Interpretive Challenges Relating to Habakkuk 2:4b -- By: George J. Zemek, Jr.

Journal: Grace Theological Journal
Volume: GTJ 01:1 (Spring 1980)
Article: Interpretive Challenges Relating to Habakkuk 2:4b
Author: George J. Zemek, Jr.

Interpretive Challenges
Relating to Habakkuk 2:4b

George J. Zemek, Jr.

*The author would like to thank Mr. William D. Barrick for his labors in reference to the revision of the format of this paper for publication.

The worthy reputation of Hab 2:4b in both Jewish and Christian circles is well attested. For example, “the Talmud records the famous remark of R. Simlai (Makkot 23b), ‘Moses gave Israel 613 commandments. David reduced them to 10, Isaiah to 2, but Habakkuk to one: the righteous shall live by his faith.’“1 New Testament theology is also built upon that text’s firm foundation. Concerning Paul’s utilization, Johnson appropriately asserts: “‘The just shall live by faith,’—it is, without question, near the soul of Pauline theology.”2 Historically, the testimony of the text as a theological benchmark continued to grow. The preeminent illustration of this phenomenon was the text’s catalytic effect in leading to the Reformation: “Habakkuk’s great text, with his son Paul’s comments and additions, became the banner of the Protestant Reformation in the hands of Habakkuk’s grandson, Martin Luther.”3 Consequently, Feinberg’s appraisal of Hab 2:4b should not be regarded as an overstatement: “The key to the whole Book of Habakkuk…the central theme of all the Scriptures.”4

In spite of this reputation, the text has occasioned many critical investigations. These studies range from those immediately associated with the text to those which are tangential; in terms of result, they range from those which are destructive to those which are constructive. This endeavor is intended to be a general survey of the most significant challenges relating to Hab 2:4b.

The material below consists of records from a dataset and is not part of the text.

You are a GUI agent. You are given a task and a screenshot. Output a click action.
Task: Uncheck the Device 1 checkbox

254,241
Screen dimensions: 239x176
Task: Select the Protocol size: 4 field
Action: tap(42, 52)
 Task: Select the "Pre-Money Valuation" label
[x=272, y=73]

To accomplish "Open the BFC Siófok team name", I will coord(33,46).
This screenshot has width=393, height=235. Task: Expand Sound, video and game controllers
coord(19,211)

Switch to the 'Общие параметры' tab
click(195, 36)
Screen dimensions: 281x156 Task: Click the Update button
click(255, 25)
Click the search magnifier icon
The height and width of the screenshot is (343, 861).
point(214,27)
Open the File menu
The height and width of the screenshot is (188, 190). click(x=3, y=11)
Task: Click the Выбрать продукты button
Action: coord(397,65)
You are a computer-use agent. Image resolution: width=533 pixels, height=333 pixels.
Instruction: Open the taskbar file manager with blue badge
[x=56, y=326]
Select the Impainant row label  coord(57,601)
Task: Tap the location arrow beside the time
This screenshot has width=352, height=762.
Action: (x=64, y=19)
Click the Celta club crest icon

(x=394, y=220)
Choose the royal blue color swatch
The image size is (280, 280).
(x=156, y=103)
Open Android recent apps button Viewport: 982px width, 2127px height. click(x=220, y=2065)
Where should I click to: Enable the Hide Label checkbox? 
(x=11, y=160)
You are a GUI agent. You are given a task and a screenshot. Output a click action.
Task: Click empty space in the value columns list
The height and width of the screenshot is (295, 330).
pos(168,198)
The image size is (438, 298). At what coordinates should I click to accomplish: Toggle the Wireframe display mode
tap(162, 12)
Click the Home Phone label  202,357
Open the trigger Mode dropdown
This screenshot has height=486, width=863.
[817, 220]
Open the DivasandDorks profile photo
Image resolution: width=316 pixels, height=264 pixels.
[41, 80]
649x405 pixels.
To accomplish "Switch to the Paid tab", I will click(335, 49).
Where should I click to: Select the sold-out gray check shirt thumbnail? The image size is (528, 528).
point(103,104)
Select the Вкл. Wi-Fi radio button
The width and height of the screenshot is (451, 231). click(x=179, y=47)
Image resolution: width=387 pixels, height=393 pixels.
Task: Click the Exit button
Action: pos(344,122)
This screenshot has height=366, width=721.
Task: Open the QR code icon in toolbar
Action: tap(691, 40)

Since the text is particularly strategic, every conservative student of the Word of God has the theological responsibility of sharpening his focus on the tensions manifested by these studies. Also, this

responsibility cannot be avoided merely because an ultimate resolution of all the tensions is improbable.5

The occasion of these tensions is related primarily to the “textual, hermeneutical, exegetical, and theological problems raised by the use of Hab 2:4 in the New Testament.”6 ...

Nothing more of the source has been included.